Task description – Copy out the lines beginning at the one with "Open Joy's winner card" and ending at the last line of the data, both included; pictures stay out.

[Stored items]
· · · ·

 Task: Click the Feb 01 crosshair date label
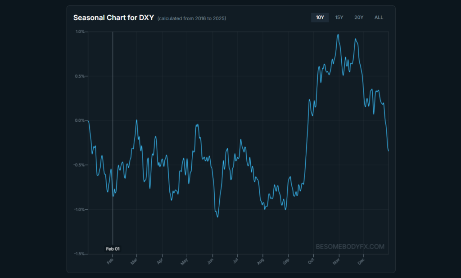[113, 248]
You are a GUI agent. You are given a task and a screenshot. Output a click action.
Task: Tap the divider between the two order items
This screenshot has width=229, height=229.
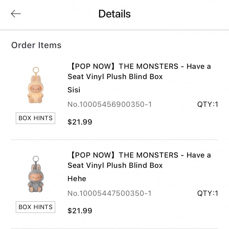[x=115, y=140]
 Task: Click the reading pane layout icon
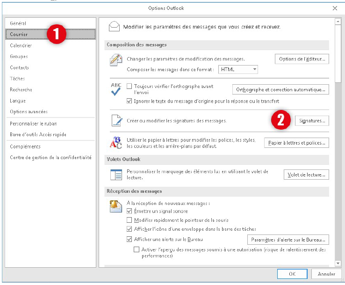pos(115,175)
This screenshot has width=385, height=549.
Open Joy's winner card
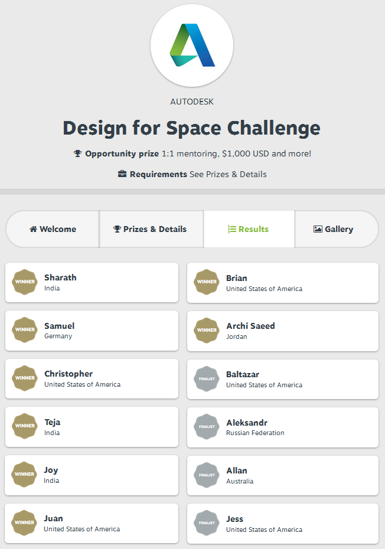pos(92,475)
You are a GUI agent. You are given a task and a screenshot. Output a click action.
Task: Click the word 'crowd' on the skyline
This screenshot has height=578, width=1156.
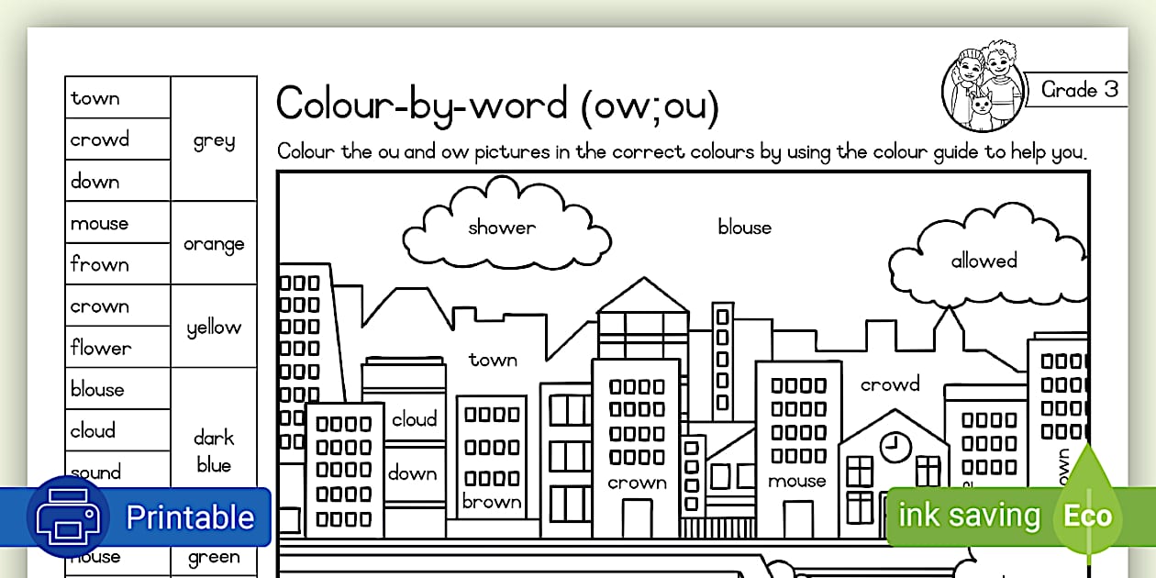pyautogui.click(x=889, y=384)
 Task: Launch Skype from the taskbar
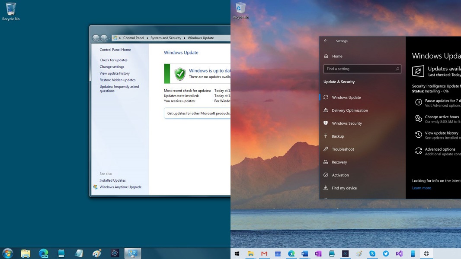coord(372,254)
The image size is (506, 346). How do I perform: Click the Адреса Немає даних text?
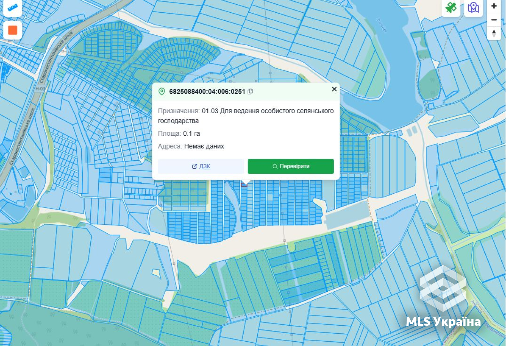click(191, 146)
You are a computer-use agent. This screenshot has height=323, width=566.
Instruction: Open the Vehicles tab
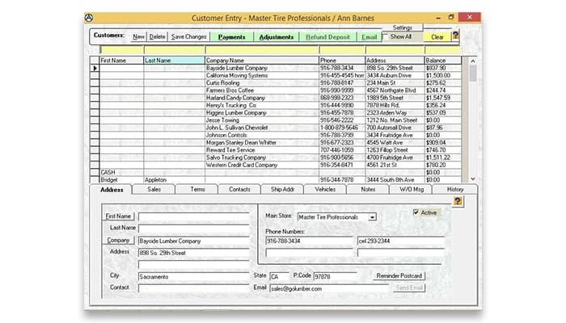tap(325, 189)
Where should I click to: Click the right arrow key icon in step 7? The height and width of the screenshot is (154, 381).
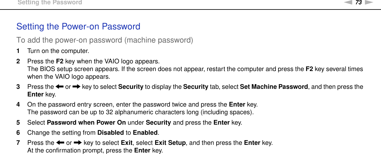78,143
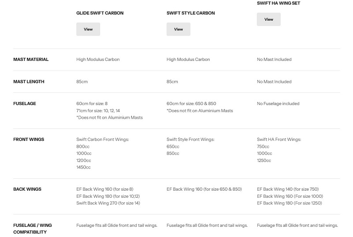Click the Fuselage / Wing Compatibility label

coord(32,229)
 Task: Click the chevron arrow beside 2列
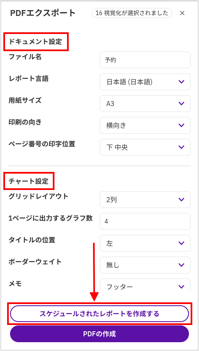(x=181, y=200)
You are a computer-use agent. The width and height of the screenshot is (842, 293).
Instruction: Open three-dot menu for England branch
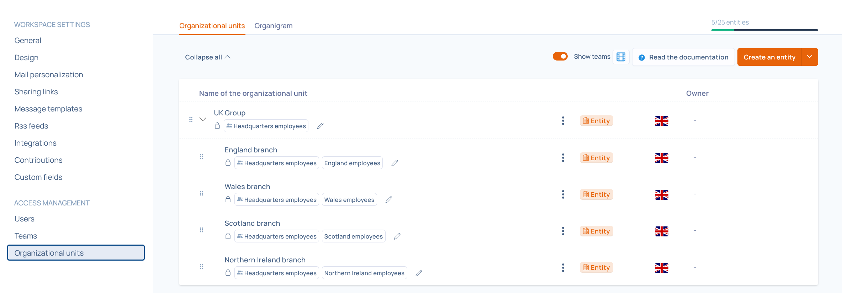tap(563, 158)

· · · ·

Answer box –
Open Joy's winner card
pos(92,475)
You are a GUI agent. You are given a task and a screenshot. Output a click action.
Task: Click the word 'crowd' on the skyline
This screenshot has height=578, width=1156.
pyautogui.click(x=889, y=384)
 Task: Launch Skype from the taskbar
coord(372,254)
The image size is (506, 346). How do I perform: Click the Адреса Немає даних text?
click(191, 146)
You are a computer-use agent. This screenshot has height=323, width=566.
Instruction: Open the Vehicles tab
tap(325, 189)
Where should I click to: Click the right arrow key icon in step 7? The height and width of the screenshot is (154, 381).
78,143
Click the Fuselage / Wing Compatibility label

coord(32,229)
 Task: Click the chevron arrow beside 2列
(x=181, y=200)
You are a computer-use agent. The width and height of the screenshot is (842, 293).
Instruction: Open three-dot menu for England branch
tap(563, 158)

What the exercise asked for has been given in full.